● EXERCISE REQUIREMENTS
Replace "floor" with "ceiling" in the entries, starting at the line that has "full [1058, 660]" and running through the last line. Give back only those lines, leaving out the pictures.

──────── INPUT DATA

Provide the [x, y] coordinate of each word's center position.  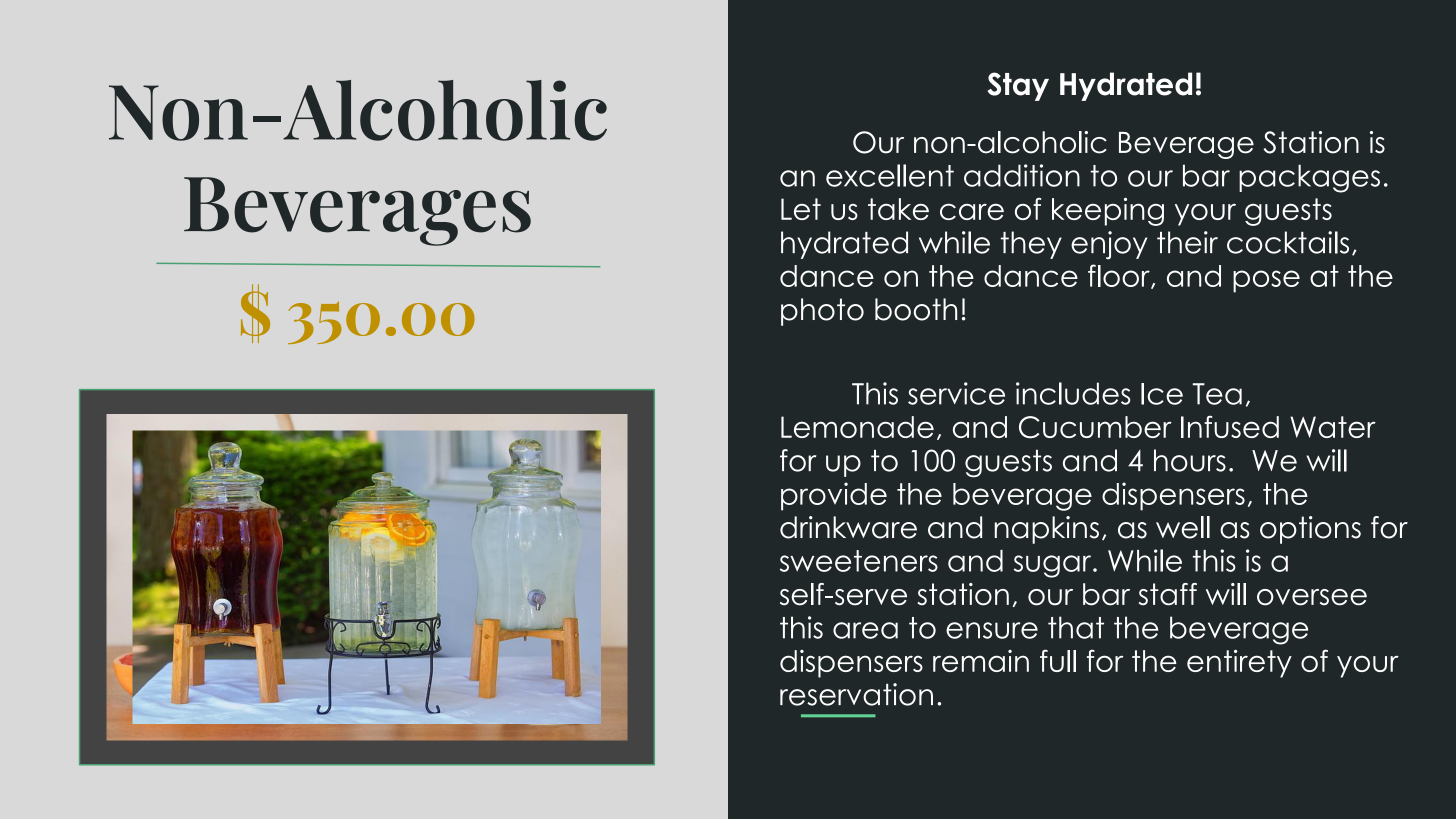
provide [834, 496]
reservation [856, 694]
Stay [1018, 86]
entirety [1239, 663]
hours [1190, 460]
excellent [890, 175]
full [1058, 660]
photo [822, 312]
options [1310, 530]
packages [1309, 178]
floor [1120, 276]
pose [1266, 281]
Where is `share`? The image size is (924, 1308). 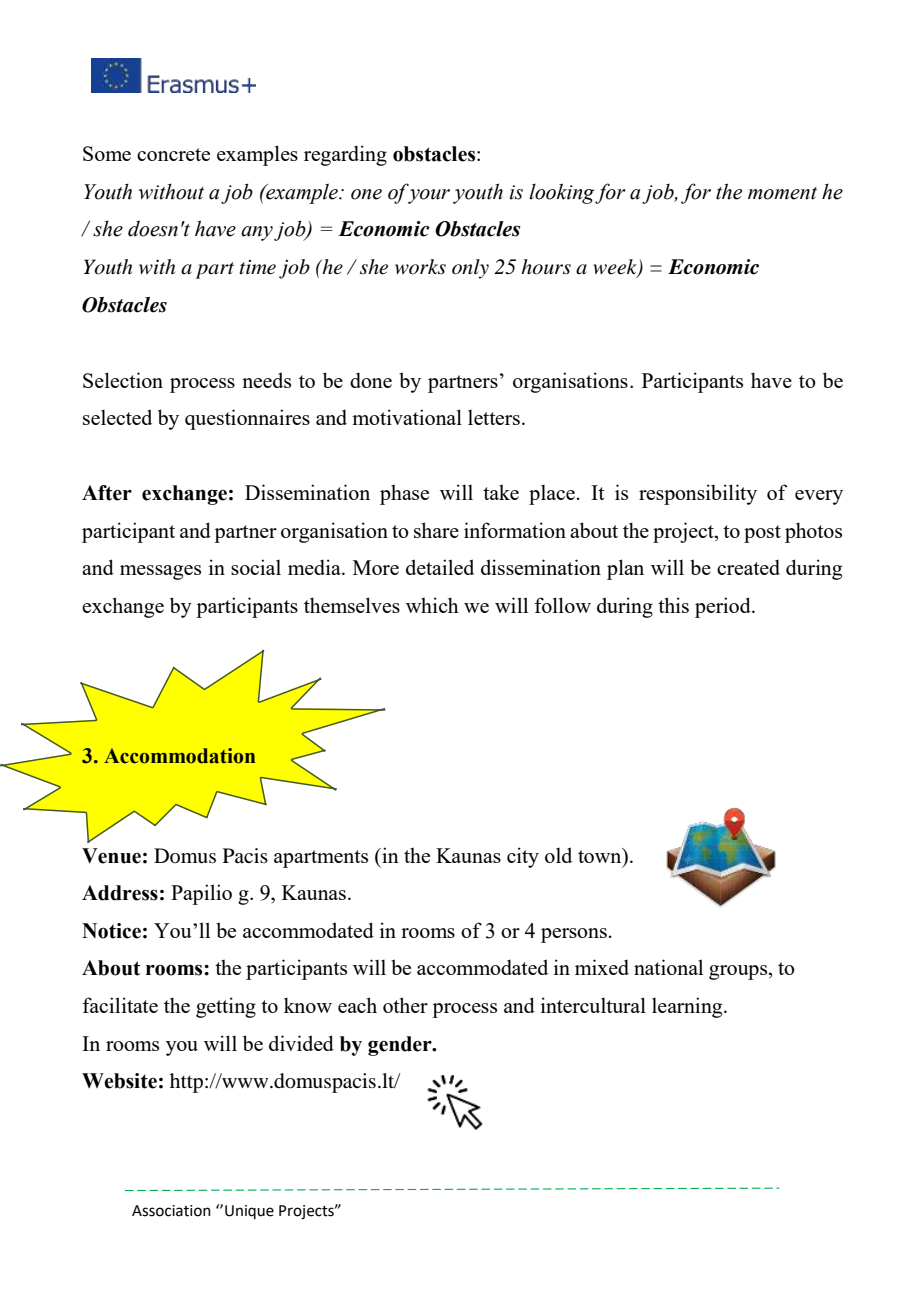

────────────────

● COMPLETE OUTPUT
full [1058, 660]
photo [822, 312]
options [1310, 530]
packages [1309, 178]
ceiling [1120, 276]
pose [1266, 281]
Where is `share`? The image size is (924, 1308). 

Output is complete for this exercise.